- The Washington Times - Thursday, December 22, 2005

Whose birthday is it anyway?

Some well-meaning folks at www.simpleliving.org and other altruistic groups such as www.alternativegiving.blogspot.com are posing this essential question as the consumer-crazed media drive people into the malls and online to buy holiday gifts that most don’t need or can’t afford.

The alternative gift-giving trendsetters offer a simple suggestion to “buy a birthday gift for Jesus,” who cared to feed the hungry, clothe the naked, shelter the homeless and give water to the thirsty.

“In the true spirit of giving, more and more people are deciding to make a contribution ‘in honor of’ their loved ones this year,” says Lurma Rackley, spokeswoman for CARE International. “Rather than spend money on gifts friends and relatives may not want or need, people are taking a step to truly make the world a better place.”

Simple Living also lists donations that can be given in a loved one’s name to help build “a decent home for a rural family in Mississippi or food for victims of war.”

David Rubenstein of the Save Darfur Coalition, www.savedarfur.org, is selling green wristbands at a very low cost to help fund the advocacy group, which is lobbying national leaders to end the genocide in that war-torn country. Gift cards are also available to note a donation in a loved one’s name.

And, don’t forget, your time often can be more valuable than your money — all year, not just during the holidays.

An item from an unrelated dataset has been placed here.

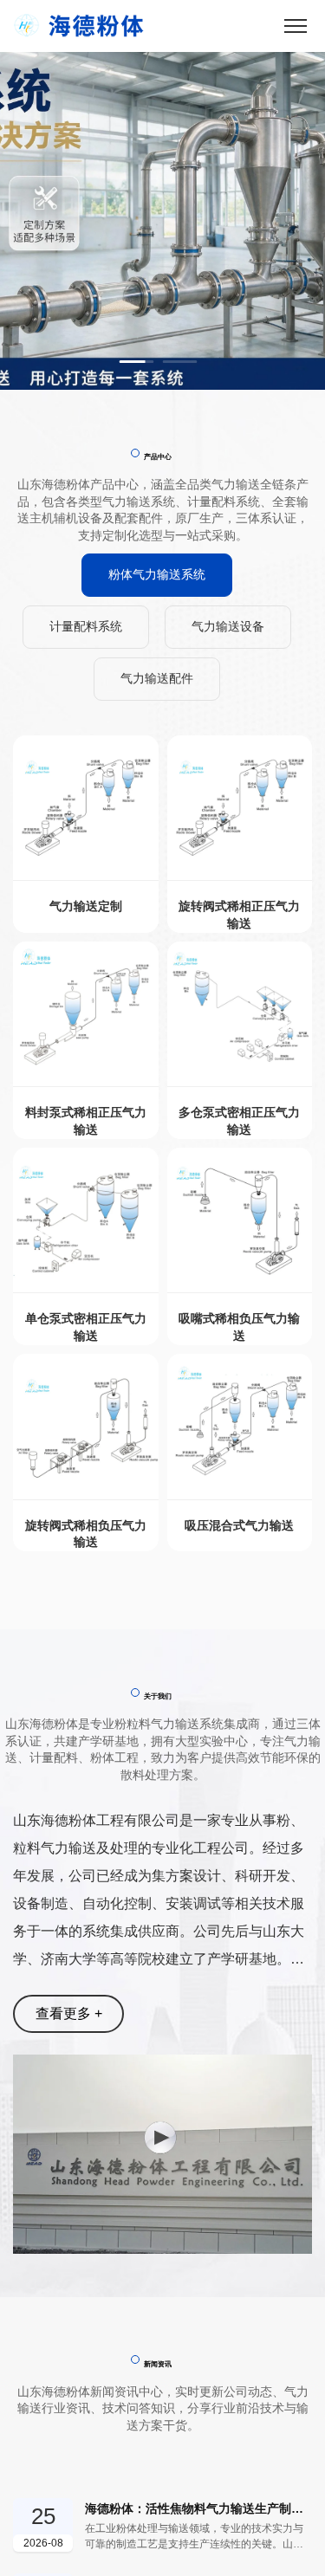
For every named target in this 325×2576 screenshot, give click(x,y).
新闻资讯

LaShon Seastrunk, public information officer for the D.C. Department of Youth Rehabilitation Services, is seeking volunteers to work with teen detainees at the Mount Olivet and Oak Hill youth facilities. They just completed a fundraiser in which two “pods,” or units, of 10 young people were adopted by the Justice 4 DC Youth Coalition.

“We can never have enough volunteers; the holidays do pass and we are still in need of people to share positivity with our youth,” Ms. Seastrunk says.

She looks forward to her weekly lunches with teen girls, for example.

Want to help a local child stay warm for winter? The Edgewood Brookland Family Support Collaborative in Northeast Washington (202/832-9400) donates toys and clothing to families, but could use more coats and outerware for children and young people ages 5 to 21, said Amin H. Muslim.

Speaking of holidays, have you heard anything more ridiculous than this hullabaloo about whether to say “Merry Christmas,” “Season’s Greetings” or “Happy Holidays”?

Some Christians, it seems, have forgotten about tolerance. The reason to say any and all of the above is because “Season’s Greetings” and “Happy Holidays” cover all the religious bases and honor the rites of all our friends, relations and neighbors.

No longer do we live in a country or a world that celebrates one religious holiday exclusively at a time.

Besides, it’s not what you say to bring good tidings of comfort and joy and peace on earth good will to all, it’s what you do. As my childless Aunt Lois, who raised me and Cuzin Kim, used to say, “Let my service speak for me.”

In other words, live your Christianity, don’t just make a show of it.

If you can get all twisted in tree lights and tinsel about what words folks should and should not say, then you really have lost the real meaning of “the reason for the season.”

This is the special time of the year when we, as Christians, are supposed to show the light of Christ in the world through our actions, among them tolerance and forgiveness.

Help me out with this one: Why is it that some of the same people who are upset about which is the proper season’s greeting are the same people who have canceled Christmas services because Dec. 25 falls on Sunday this year?

Canceling Christmas service on Sunday is like canceling Easter. I just don’t get it. You’d think that singing “Hosanna in the Highest” might be a little extra special on Sunday morning, wouldn’t you?

Wonder where a number of displaced Hurricane Katrina victims will spend the holidays? Democratic political maven Donna Brazile, who has relocated her entire family from New Orleans, is soliciting donations for victims through the Louisiana Disaster Recovery Foundation Inc., www.louisianahelp.org.

A host of local folks, such as those at the All Nation’s Baptist Church in the District (202/832-9591) held a fundraiser for 80 Gulf Coast refugees but didn’t have enough gifts to go around to everyone, says organizer Lyndia Grant.

Kudos should go to Covenant Baptist Church in Southeast, which held a huge “Family Shower” in early December to give clothing, toys and gifts to 13 members of a three-generational family from New Orleans, now relocated to the Virginia suburbs.

And if you think help is needed only in the city, think again. SERVE Inc. in Northern Virginia (703/368-2004) also handed out countless toys for tots yesterday, but needs donations to pay for mounting utility bills, food and emergency bedding.

Last year, the homeless shelter and transitional housing group provided 18,000 bed nights for people in western Prince William County, Manassas and Manassas Park.

“The donations are down but there are huge increases in need,” says Lindy Garnette, executive director of SERVE. “Oil is up, propane is up, and everything is up.”

Everything is up but the donations that should be the perfect birthday present given in the “Love Thy Neighbor” Christian spirit of the holy holiday season.